Of the lines in the data below, write out exactly those from the one holding "You are a computer-use" through the one holding "Given: Collapse the", both included.

Stored data entries:

++++++++

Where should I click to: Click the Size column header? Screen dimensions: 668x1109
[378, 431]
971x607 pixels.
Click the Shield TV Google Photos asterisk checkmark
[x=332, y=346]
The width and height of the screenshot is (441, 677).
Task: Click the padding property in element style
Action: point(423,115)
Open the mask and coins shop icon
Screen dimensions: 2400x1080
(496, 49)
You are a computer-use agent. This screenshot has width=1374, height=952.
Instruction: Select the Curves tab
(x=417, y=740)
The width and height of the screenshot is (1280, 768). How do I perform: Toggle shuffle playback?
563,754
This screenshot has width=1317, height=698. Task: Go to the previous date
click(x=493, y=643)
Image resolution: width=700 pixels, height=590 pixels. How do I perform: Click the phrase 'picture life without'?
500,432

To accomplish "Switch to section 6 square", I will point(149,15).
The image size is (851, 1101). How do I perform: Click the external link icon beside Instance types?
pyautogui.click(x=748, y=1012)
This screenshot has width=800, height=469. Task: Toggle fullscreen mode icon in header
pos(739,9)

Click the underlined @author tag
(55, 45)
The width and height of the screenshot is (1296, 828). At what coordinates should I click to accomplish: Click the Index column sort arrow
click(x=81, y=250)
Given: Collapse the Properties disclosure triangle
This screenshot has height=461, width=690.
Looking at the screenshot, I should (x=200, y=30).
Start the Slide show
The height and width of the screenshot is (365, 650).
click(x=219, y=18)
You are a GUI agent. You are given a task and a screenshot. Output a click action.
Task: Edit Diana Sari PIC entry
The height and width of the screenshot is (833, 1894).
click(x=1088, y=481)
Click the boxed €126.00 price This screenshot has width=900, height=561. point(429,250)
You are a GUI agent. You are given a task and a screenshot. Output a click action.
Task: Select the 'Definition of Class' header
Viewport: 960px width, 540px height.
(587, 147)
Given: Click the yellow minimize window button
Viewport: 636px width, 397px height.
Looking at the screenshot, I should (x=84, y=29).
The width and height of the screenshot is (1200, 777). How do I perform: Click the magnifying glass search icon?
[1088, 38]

++++++++

Output of the task:
You are a computer-use agent. This screenshot has width=1374, height=952.
Instruction: Select the Curves tab
(x=417, y=740)
The width and height of the screenshot is (1280, 768). How do I perform: Toggle shuffle playback?
563,754
This screenshot has width=1317, height=698. Task: Go to the previous date
click(x=493, y=643)
Image resolution: width=700 pixels, height=590 pixels. How do I perform: Click the phrase 'picture life without'?
500,432

To accomplish "Switch to section 6 square", I will point(149,15).
The image size is (851, 1101). How do I perform: Click the external link icon beside Instance types?
pyautogui.click(x=748, y=1012)
This screenshot has width=800, height=469. Task: Toggle fullscreen mode icon in header
pos(739,9)

Click the underlined @author tag
(55, 45)
The width and height of the screenshot is (1296, 828). At what coordinates should I click to accomplish: Click the Index column sort arrow
click(x=81, y=250)
Given: Collapse the Properties disclosure triangle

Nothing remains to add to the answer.